### Your objective:
All lines from the one containing "You are a computer-use" through the end of the material below are to be printed exactly, both ends included, minus pictures.

____________

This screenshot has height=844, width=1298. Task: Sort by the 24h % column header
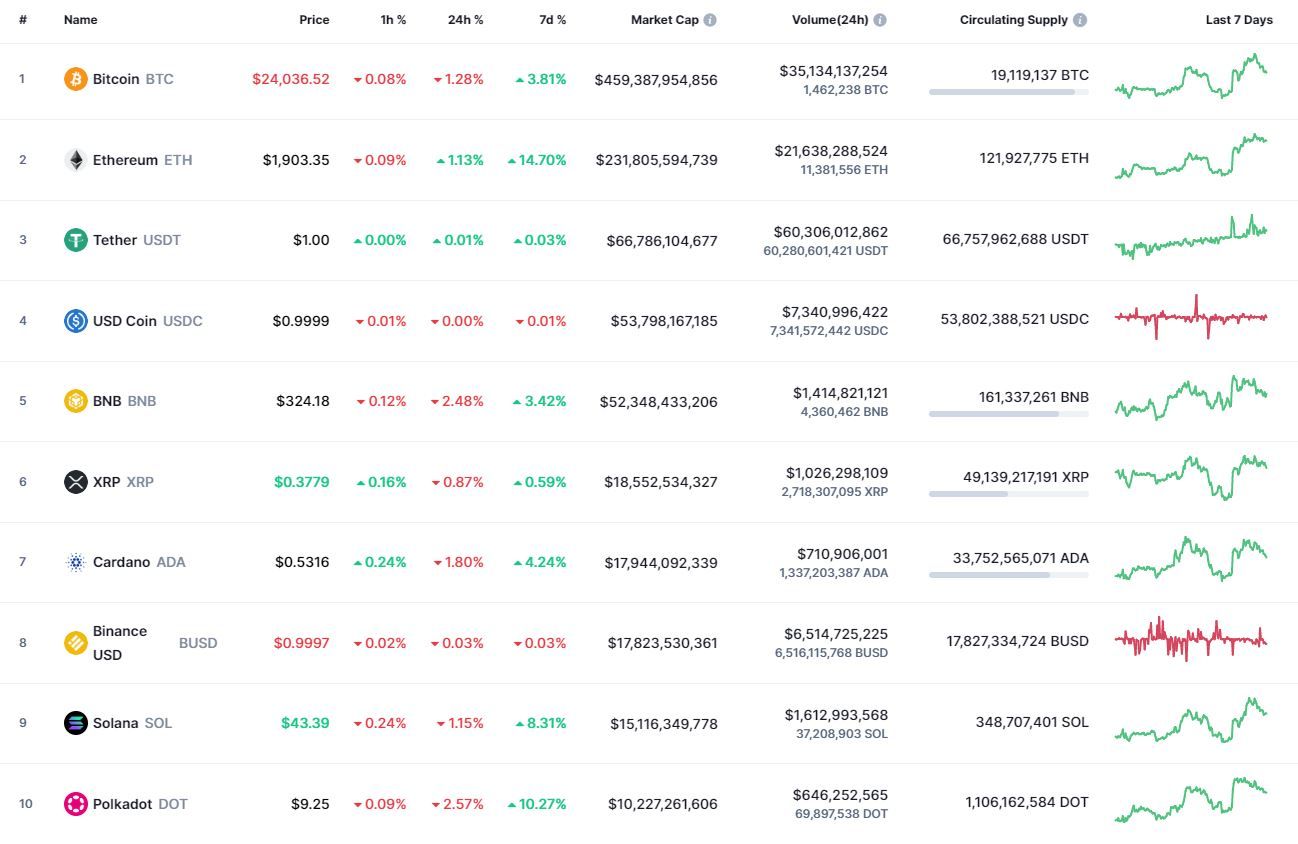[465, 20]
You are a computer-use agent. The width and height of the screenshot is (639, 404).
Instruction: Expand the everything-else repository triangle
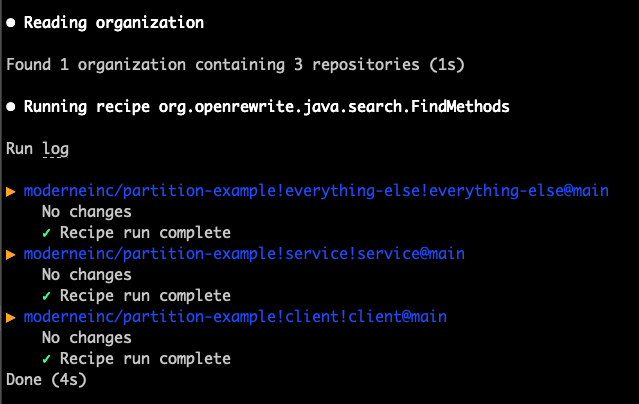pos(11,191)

____________

### Solution for this exercise:
You are a computer-use agent. The width and height of the screenshot is (639, 404).
Instruction: Expand the everything-else repository triangle
pos(11,191)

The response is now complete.